§ **WHAT THIS TASK INVOLVES**
Begin at the line containing "Instruction: Click the −0,67" and reproduce every line through the end of the entries below. Nothing else should appear.

Stored entries
----

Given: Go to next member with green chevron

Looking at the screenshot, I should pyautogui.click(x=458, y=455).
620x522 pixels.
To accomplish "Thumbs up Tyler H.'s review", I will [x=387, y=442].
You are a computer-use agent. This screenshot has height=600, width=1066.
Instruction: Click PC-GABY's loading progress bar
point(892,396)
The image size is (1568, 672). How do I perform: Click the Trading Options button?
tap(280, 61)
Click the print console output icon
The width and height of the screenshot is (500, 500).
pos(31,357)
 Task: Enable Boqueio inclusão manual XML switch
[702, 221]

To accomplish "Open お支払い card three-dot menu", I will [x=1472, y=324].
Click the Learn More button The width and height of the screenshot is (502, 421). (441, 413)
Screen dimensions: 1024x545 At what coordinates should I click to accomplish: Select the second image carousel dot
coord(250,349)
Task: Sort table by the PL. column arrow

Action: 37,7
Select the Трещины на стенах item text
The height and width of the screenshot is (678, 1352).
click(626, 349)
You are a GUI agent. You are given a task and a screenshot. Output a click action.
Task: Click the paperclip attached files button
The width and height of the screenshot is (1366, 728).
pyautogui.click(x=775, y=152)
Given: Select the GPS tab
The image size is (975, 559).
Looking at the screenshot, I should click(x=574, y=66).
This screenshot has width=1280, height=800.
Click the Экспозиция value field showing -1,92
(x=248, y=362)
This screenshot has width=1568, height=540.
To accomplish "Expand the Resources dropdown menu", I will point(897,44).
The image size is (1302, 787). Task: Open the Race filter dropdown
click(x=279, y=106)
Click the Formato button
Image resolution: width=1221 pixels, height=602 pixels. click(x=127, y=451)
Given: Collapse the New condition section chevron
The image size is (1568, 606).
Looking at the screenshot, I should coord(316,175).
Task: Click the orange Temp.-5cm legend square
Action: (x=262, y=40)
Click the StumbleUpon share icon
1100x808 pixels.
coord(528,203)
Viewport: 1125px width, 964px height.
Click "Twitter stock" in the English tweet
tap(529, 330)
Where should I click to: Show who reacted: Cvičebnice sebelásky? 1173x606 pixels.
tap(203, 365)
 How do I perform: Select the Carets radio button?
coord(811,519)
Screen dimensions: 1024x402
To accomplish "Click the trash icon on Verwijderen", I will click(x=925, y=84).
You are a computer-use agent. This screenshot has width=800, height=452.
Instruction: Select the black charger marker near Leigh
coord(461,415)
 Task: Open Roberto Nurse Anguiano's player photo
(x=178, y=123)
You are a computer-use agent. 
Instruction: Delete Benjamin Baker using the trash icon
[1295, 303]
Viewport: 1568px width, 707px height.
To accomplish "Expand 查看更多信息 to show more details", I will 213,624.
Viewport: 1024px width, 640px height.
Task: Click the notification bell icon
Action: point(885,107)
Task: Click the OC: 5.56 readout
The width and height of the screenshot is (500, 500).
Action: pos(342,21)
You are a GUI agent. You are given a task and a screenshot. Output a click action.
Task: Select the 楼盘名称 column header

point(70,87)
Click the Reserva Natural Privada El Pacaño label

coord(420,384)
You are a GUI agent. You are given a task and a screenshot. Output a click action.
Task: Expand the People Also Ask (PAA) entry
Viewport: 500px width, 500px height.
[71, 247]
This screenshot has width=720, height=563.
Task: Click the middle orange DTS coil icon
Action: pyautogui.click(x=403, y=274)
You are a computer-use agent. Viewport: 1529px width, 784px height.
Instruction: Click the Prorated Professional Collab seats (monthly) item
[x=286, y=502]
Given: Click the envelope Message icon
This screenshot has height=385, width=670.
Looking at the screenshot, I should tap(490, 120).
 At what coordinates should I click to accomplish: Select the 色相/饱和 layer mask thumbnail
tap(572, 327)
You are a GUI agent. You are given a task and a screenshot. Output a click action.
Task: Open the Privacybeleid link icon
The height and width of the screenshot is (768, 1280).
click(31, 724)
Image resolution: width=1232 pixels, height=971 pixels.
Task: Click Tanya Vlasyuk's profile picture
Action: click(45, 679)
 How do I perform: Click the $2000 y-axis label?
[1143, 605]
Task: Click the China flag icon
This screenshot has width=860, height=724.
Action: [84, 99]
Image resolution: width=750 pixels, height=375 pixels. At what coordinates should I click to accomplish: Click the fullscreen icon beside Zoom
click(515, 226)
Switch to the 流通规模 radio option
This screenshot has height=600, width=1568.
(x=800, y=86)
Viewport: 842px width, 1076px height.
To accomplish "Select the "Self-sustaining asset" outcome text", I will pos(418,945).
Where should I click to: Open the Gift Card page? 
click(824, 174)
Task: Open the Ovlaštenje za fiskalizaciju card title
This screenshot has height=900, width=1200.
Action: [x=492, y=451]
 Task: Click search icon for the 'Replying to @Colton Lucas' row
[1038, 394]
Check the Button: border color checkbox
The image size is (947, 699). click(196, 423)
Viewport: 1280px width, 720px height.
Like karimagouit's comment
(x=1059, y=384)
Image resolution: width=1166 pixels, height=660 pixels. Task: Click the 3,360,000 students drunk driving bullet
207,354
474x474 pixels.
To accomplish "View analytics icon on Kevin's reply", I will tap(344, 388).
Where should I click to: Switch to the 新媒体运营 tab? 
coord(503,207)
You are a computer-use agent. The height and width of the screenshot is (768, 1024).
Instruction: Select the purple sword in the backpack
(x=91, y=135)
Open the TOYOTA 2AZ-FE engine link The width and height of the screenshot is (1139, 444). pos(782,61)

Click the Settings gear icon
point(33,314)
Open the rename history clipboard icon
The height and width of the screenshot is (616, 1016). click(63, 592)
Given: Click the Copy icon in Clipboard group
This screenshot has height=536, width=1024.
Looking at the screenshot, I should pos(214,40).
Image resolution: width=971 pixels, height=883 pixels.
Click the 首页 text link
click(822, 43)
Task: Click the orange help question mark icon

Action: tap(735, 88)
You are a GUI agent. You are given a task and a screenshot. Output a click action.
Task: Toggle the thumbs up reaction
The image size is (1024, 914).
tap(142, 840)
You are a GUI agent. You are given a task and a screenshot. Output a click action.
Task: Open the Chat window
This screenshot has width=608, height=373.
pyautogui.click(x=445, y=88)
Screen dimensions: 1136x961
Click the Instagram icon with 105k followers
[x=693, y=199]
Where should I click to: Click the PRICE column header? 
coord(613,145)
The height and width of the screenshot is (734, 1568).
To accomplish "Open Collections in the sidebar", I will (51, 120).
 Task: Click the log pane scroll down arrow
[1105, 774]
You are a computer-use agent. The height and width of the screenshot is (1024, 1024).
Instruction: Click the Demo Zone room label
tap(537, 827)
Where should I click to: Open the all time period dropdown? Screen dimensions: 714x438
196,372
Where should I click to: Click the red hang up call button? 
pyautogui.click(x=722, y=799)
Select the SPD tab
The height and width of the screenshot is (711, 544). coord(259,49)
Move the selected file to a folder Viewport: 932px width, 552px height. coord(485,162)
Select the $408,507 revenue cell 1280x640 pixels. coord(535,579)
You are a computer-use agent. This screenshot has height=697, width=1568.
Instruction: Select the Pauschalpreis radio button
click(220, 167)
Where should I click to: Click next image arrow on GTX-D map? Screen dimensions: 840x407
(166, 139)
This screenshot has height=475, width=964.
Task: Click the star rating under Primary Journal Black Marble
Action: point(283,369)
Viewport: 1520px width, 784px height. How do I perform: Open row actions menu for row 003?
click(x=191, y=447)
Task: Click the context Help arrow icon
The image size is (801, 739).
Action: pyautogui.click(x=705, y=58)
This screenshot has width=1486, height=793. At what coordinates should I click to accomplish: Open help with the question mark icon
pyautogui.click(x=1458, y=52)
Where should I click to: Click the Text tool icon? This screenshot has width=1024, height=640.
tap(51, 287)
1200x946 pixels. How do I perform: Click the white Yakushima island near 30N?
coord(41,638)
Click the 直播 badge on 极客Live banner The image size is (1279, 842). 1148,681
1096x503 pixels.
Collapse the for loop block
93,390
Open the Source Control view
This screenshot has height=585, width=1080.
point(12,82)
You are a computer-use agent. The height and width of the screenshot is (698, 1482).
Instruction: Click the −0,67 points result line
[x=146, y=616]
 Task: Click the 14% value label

----

§ **TASK OUTPUT**
Instruction: Click the −0,67 points result line
[x=146, y=616]
 Task: Click the 14% value label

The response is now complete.